Her relationship with God is an interesting one, for even in her childhood she could not force herself to be orthodox. As a schoolgirl she had great difficulty in professing herself to be a Christian. The harsh God of the Old Testament—the God who created man in His own image, restricted him with all sorts of “thou-shall-nots,” and then destroyed the image with death—had little appeal for Emily. In her poems her God is a very personal one, to be treated like a friend, praised for his good deeds and chided for his faults. Pompous piety has no place in any of her religious poems and when her feelings of intimacy lead her to address the Deity as “Papa above!” we are charmed rather than shocked by poetry that lets us become a part of a delightful woman to whom the trivialities of existence and the untouchable verities are of equal importance.
Like most poets, Emily Dickinson was intrigued by death; characteristically, she made it seem just another event in human experience. In one of her best-known poems, death is the driver of a carriage which picks her up, slowly takes her past a school where children are playing during recess, past fields, past the setting sun, until finally
We paused before a House that seemed
But death is not something the poet takes lightly. The loss of those she loved—particularly her father and Dr. Wadsworth—were blows from which she reeled; to one whose circle of acquaintanceship was so constricted each death assumed such great importance that it inspired a flood of little elegies in which the poet records both her grief and her love.

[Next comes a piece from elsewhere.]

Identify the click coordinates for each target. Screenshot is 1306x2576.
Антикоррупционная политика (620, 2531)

“Time,” “eternity,” and “immortality” are words that are insistently repeated in these poems. Always a skeptic, she once asked the question, “Is immortality true?” and like a proper metaphysician she lets her mind play with the two possible answers. In one of her last poems she seems to say that a person’s identity can never be blotted out; the poem concludes with this stanza:
To die is not to go—
Many readers of Emily Dickinson feel that she is a poet whom one may like or not like, that those who judge her a major poet have developed a sort of gourmet’s taste in literature, preferring the delicate and dainty to the robust and wholesome. There are indeed times when her poetry is quaint to the point of being cranky, when her eccentricities, compressions, and indirections lead to incomprehensibility; but if the reader will give her a second or third chance he, like others before him, will find that her best poetry provides the essence of great literature—contact with a powerful, original, fascinating mind.